» GIVEN TASK 1
In the dog blog post below, what is the exact wording of the stretch from "Wednesday, 27 October" through "(not yet sent)"? Extract it.

Wednesday, 27 October 2010

Finnegan the foolish hooligan - chapter two

Well, more of Finn the Destroyer than hooligan.
In the last couple of days he has eaten / damaged / destroyed or otherwise chewed:
  • three napkins
  • two towels (only one of which was a dog towel)
  • two television remote controls
  • one invoice (not yet sent)
  • one bottle of nail polish
  • several emery boards
  • the TV paper
  • two pens
  • part of the daily crossword
  • the Past Times catalogue -we didn't want anything - well we don't think we did!
  • the corners of virtually all the dog beds
  • the edge of the hearth rug
  • attempted three different sorts of chair
  • the dining table - only half heartedly not sure if that's because people were present or he was tired
  • tried and was (thankfully) defeated by a box of tissues
  • one purse, leather (which distracted him from the money)
Do you think there might be something lacking in his diet?

(Yes, he says, I'll just eat this labrador's leg)

Monday, 25 October 2010

No, no, no

No, oh no. Why beans why? And most definitely, don't ever think about I'm never doing that!

Dog owners celebrate Halloween by dressing up their pets in bizarre costumes at parades - Telegraph

Dogs recognise their owner's face

BBC - Earth News - Dogs recognise their owner's face
Hebe says well of course we do and I know when to hide under the table (usually after I've tried the roast dinner) and when to sit down and wait for the inevitable biscuit. I know Beans sometimes find it difficult to tell us apart with the exception of Finnegan, of course (him being big, stripey and grey-ish) the rest of us being black must make it confusing, that nice lady at the Post Office still doesn't know her Maia from her Juno (I always introduce myself, it's only polite).

[Word and item position records]
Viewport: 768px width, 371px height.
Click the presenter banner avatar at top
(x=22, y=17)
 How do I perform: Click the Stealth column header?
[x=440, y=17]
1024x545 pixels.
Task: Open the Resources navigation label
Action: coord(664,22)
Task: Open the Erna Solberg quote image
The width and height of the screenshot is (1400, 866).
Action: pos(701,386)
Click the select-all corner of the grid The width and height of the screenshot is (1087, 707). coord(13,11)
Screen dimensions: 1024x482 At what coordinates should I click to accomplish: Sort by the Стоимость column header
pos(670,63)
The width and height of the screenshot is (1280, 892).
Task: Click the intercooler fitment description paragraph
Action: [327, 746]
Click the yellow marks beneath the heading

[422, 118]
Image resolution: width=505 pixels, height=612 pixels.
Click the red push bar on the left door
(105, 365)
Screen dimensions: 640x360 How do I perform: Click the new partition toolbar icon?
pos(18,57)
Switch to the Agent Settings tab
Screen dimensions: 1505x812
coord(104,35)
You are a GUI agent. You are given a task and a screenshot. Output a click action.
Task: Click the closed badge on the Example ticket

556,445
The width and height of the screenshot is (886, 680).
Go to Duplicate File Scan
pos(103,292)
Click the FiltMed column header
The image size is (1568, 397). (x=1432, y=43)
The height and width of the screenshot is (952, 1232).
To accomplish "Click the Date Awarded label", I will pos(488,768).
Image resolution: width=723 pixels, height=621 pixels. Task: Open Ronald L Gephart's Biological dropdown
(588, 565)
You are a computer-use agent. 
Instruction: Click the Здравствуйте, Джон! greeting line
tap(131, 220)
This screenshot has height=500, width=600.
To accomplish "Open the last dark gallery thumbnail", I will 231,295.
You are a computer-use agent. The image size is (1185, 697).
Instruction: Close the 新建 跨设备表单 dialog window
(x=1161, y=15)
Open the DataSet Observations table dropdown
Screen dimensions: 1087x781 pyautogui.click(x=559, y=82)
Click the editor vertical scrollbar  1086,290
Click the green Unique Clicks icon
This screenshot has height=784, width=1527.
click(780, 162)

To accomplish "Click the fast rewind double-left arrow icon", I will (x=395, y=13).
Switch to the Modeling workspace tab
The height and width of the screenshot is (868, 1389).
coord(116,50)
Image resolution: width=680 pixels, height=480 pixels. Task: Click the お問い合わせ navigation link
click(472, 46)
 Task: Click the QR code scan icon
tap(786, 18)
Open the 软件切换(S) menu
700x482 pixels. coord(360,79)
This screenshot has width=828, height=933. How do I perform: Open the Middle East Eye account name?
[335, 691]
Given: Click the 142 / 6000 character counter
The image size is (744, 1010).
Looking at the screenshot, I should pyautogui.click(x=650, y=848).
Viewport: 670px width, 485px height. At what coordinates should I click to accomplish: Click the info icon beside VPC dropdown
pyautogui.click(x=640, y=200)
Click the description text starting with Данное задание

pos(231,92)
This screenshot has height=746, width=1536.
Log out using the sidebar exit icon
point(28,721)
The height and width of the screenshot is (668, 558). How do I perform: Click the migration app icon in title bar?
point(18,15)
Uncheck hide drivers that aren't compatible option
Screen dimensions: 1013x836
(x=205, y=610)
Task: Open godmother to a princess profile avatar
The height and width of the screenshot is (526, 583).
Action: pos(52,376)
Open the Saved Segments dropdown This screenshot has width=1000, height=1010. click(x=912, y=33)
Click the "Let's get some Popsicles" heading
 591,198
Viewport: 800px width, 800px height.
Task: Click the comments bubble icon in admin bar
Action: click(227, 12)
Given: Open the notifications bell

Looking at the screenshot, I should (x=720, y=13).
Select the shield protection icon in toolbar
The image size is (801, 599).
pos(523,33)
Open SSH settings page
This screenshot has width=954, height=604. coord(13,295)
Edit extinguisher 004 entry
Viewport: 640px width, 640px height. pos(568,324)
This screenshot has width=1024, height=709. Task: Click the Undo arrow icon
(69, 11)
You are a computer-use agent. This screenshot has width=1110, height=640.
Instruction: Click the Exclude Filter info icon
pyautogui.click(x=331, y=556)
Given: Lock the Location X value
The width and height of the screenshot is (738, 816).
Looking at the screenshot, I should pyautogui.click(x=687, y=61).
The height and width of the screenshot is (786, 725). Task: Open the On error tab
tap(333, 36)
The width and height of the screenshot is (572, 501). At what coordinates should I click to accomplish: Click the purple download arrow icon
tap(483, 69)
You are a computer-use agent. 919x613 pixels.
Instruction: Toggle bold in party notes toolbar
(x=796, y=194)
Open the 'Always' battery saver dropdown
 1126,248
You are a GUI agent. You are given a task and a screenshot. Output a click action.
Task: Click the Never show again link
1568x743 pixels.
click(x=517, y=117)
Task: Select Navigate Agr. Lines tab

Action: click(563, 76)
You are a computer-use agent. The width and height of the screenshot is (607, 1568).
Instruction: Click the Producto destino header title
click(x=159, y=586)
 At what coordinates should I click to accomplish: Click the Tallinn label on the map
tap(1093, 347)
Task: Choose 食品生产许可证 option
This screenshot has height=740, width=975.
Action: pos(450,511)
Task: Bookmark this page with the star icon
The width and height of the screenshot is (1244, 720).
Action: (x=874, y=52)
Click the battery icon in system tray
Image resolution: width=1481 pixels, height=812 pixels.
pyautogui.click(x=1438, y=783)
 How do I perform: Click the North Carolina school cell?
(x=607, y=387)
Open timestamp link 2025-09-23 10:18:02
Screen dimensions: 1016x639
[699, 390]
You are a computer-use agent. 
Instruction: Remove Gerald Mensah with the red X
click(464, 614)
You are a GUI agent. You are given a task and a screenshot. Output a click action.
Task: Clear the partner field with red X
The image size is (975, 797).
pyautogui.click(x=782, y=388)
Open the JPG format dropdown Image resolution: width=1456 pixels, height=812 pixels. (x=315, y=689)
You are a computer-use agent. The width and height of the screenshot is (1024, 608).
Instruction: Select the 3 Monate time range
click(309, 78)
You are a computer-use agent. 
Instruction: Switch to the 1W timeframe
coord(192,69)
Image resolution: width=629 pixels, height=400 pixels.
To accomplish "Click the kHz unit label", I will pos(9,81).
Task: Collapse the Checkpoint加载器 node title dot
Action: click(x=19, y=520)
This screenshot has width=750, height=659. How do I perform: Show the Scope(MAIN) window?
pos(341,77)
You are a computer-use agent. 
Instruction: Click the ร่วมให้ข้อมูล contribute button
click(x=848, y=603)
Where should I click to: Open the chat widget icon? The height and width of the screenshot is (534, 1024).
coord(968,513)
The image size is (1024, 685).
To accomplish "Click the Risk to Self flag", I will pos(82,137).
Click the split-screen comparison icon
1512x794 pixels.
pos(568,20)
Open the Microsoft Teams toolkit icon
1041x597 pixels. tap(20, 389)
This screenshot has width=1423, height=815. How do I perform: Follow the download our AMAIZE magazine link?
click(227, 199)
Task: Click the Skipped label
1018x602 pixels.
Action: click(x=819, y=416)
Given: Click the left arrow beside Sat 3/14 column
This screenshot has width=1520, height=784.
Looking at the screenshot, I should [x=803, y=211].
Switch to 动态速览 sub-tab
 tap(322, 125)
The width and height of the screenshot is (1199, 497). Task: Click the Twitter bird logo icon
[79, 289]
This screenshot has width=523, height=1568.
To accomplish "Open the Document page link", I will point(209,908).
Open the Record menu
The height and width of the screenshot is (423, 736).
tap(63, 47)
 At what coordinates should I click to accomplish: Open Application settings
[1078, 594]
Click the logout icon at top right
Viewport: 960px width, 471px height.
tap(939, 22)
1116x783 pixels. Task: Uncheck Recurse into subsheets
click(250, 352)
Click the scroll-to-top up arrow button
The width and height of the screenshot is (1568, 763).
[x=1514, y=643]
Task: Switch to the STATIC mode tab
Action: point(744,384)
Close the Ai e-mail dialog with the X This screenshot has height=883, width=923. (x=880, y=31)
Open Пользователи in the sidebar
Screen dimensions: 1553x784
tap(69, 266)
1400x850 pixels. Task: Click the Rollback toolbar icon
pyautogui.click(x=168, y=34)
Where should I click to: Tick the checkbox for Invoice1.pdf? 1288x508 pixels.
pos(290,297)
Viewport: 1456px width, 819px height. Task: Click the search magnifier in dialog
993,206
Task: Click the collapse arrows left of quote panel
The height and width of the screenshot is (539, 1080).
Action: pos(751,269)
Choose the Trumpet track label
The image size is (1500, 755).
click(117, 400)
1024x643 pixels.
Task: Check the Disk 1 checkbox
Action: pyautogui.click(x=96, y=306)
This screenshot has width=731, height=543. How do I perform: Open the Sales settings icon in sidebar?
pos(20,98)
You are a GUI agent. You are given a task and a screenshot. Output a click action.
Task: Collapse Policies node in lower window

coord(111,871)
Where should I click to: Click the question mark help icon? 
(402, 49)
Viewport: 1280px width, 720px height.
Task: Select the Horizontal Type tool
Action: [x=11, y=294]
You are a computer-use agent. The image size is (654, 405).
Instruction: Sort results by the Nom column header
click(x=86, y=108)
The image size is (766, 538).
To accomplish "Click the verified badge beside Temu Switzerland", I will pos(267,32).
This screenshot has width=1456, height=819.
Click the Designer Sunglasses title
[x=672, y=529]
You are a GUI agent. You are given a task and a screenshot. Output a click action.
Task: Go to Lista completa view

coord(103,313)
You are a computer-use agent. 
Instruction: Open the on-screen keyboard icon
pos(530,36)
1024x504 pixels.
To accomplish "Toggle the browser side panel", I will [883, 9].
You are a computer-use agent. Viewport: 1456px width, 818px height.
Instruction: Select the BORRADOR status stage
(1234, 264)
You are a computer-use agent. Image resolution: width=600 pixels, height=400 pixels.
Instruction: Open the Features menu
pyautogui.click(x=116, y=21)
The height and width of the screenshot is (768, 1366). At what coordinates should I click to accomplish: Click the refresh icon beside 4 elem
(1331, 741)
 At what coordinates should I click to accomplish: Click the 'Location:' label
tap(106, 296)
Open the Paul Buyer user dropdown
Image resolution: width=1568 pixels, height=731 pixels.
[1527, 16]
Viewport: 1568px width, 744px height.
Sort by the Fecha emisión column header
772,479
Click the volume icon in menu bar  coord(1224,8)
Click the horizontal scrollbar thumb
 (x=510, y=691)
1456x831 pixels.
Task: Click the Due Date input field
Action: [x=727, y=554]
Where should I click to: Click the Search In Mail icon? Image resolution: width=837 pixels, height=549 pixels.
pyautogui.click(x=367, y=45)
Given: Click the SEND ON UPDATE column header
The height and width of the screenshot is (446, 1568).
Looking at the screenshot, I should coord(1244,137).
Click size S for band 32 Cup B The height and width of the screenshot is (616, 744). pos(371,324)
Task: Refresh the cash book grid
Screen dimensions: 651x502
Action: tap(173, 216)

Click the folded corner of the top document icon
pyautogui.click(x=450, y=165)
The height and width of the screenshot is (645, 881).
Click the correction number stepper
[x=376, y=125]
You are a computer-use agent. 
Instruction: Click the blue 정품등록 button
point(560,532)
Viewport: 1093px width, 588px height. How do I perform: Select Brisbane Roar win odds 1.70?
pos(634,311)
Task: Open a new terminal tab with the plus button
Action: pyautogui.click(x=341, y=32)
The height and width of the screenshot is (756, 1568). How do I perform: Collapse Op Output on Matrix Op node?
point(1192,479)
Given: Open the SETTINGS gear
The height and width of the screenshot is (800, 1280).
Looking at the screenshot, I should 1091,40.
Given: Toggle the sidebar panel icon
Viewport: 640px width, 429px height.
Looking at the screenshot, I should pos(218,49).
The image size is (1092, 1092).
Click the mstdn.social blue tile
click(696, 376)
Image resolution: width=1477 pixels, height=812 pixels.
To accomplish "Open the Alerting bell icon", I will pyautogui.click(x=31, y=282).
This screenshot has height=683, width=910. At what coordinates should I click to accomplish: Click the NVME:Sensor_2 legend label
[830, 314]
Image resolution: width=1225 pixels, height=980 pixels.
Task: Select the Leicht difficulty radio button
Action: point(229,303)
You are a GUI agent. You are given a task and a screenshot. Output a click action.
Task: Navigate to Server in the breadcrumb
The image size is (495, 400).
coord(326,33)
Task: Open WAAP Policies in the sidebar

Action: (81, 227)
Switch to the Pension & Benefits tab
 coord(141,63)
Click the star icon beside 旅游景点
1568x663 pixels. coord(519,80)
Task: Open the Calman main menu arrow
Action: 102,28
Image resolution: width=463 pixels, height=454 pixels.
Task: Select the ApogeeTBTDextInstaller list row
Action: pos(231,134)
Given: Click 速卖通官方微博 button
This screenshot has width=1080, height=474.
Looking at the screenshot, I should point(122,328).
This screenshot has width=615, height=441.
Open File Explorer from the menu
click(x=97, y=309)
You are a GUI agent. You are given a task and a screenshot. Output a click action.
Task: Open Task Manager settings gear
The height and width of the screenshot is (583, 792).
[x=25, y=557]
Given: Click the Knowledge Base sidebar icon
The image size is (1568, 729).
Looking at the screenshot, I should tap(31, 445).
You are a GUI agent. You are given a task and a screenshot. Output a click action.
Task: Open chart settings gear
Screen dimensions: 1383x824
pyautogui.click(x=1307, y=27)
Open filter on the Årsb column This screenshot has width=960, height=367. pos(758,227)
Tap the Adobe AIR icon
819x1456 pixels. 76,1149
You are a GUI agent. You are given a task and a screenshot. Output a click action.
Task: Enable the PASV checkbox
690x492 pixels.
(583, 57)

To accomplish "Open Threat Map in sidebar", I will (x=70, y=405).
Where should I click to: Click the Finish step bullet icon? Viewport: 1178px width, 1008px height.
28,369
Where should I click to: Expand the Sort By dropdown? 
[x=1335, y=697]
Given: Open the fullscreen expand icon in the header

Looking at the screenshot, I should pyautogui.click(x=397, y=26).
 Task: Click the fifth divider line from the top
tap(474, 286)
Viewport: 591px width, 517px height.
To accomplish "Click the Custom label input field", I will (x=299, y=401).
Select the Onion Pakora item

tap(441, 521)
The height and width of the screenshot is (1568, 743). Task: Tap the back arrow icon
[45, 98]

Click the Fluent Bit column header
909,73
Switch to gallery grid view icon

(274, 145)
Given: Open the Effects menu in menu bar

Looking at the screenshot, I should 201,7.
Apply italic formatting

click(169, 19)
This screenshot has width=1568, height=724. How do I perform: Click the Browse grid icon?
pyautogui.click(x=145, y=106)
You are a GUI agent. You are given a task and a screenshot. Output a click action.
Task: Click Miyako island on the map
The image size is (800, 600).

» GIVEN TASK 2
Could you copy the records above exactly, from the line containing "The height and width of the screenshot is (668, 558)." through the line containing "(x=205, y=610)"?

» PROBLEM SOLUTION 1
Wednesday, 27 October 2010

Finnegan the foolish hooligan - chapter two

Well, more of Finn the Destroyer than hooligan.
In the last couple of days he has eaten / damaged / destroyed or otherwise chewed:
  • three napkins
  • two towels (only one of which was a dog towel)
  • two television remote controls
  • one invoice (not yet sent)

» PROBLEM SOLUTION 2
The height and width of the screenshot is (668, 558). How do I perform: Click the migration app icon in title bar?
point(18,15)
Uncheck hide drivers that aren't compatible option
Screen dimensions: 1013x836
(x=205, y=610)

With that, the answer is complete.